Supplied material Start Marker

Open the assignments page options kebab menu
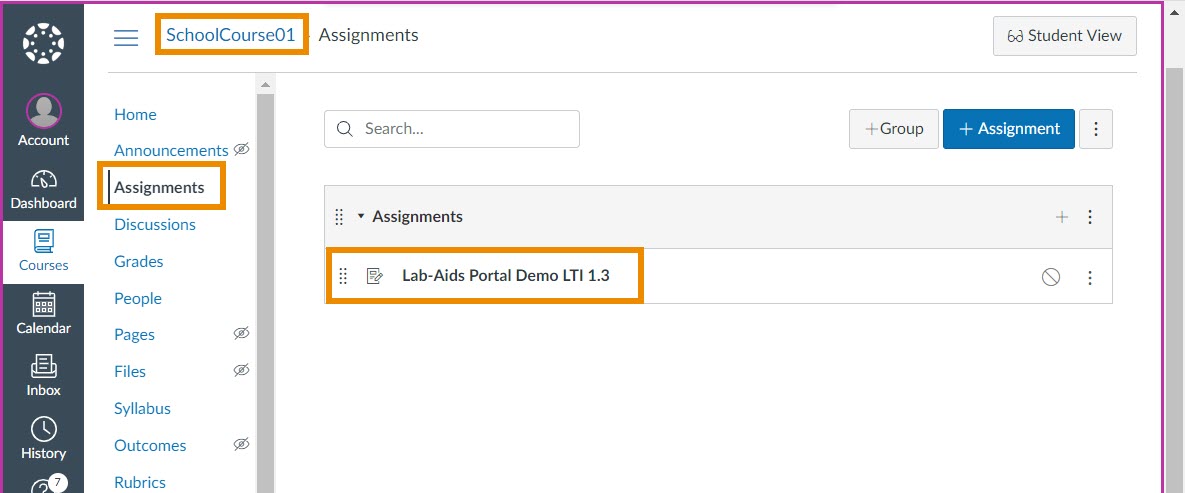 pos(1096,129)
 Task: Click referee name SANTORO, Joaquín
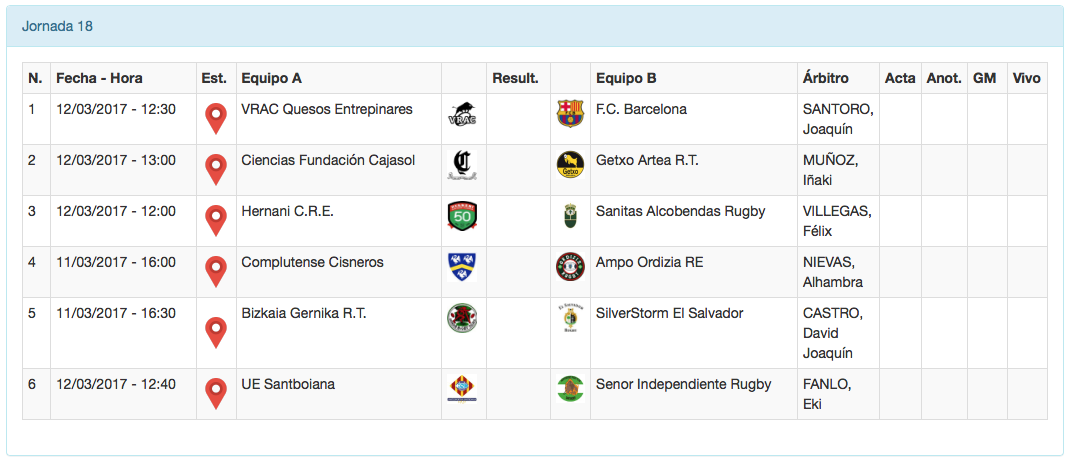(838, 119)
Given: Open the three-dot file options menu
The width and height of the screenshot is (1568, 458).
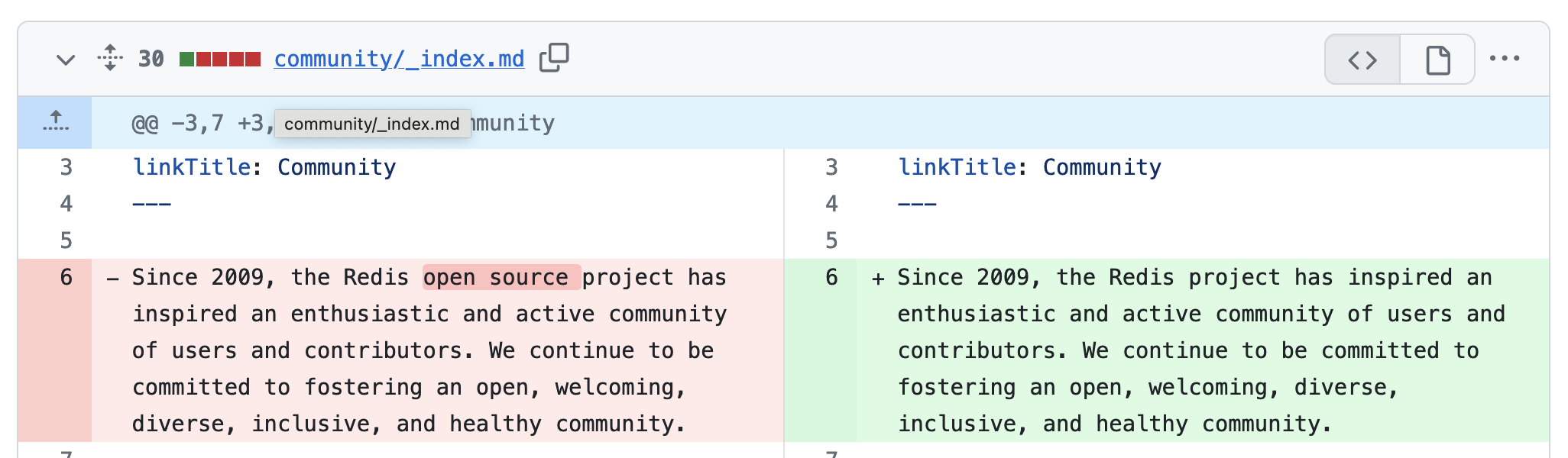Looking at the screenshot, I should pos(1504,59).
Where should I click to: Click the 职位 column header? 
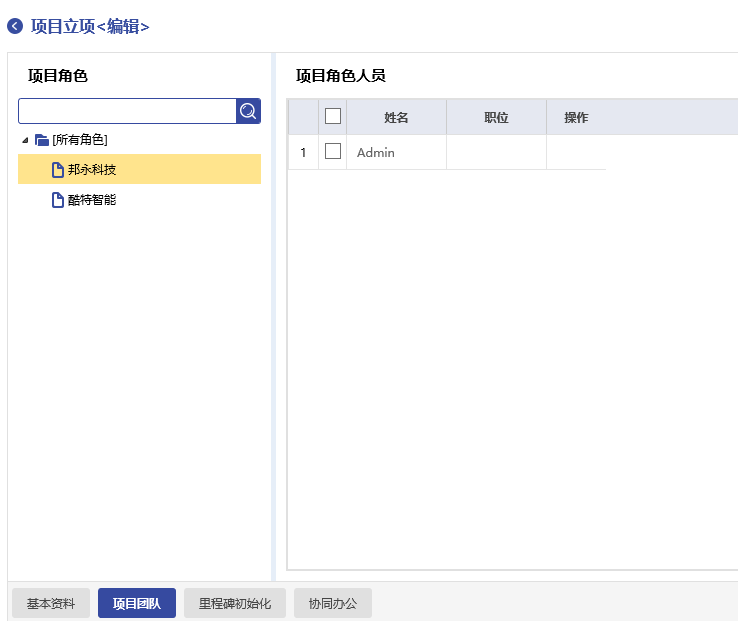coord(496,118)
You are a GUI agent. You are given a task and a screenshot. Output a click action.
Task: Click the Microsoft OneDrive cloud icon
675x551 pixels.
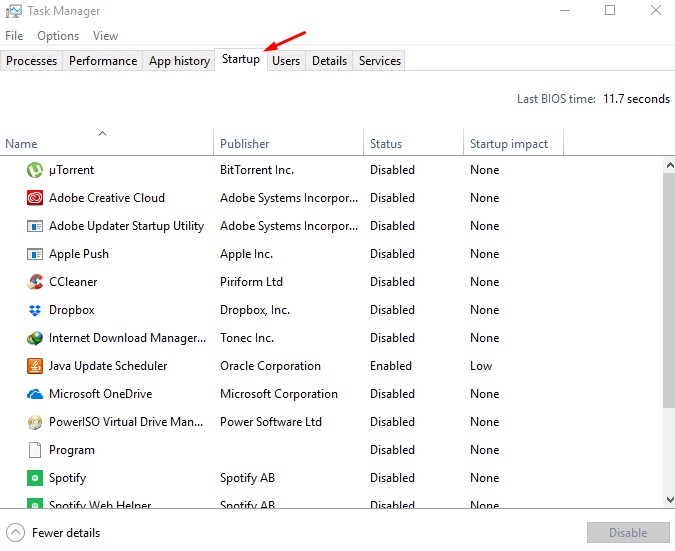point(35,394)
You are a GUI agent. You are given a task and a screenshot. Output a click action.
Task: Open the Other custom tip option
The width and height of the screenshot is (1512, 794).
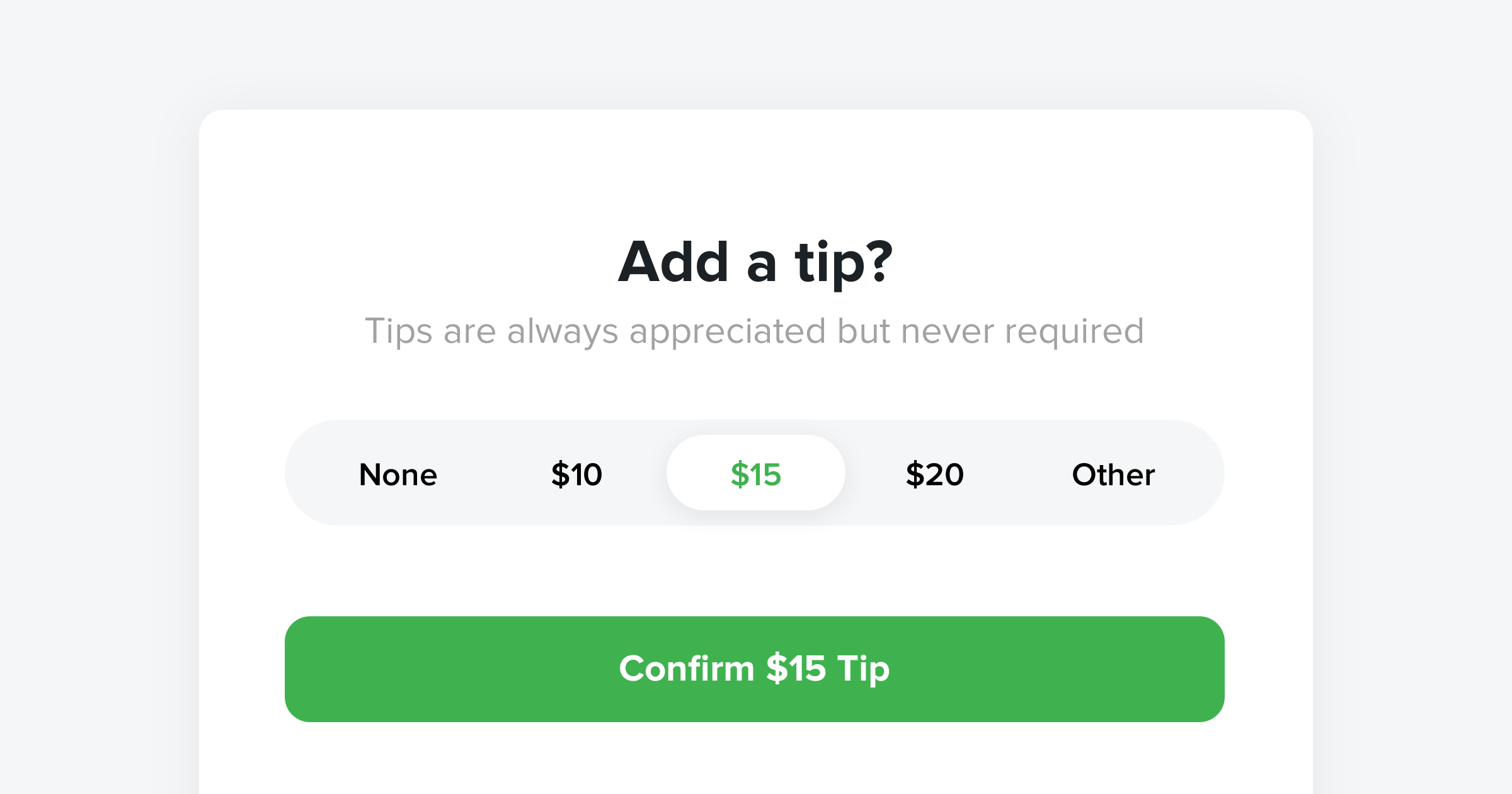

Supplied material End Marker

- **What to produce**
The answer must be an exact copy of the lines from the start of the records above through the line containing "Task: Open the Other custom tip option", with no pictures in it.

- **Completed task**
Open the assignments page options kebab menu
 pos(1096,129)
 Task: Click referee name SANTORO, Joaquín
(838, 119)
Given: Open the three-dot file options menu
The width and height of the screenshot is (1568, 458).
Looking at the screenshot, I should pos(1504,59).
Where should I click to: Click the 职位 column header? 
coord(496,118)
You are a GUI agent. You are given a task and a screenshot. Output a click action.
Task: Click the Microsoft OneDrive cloud icon
675x551 pixels.
point(35,394)
You are a GUI agent. You are given a task and a screenshot. Output a click action.
Task: Open the Other custom tip option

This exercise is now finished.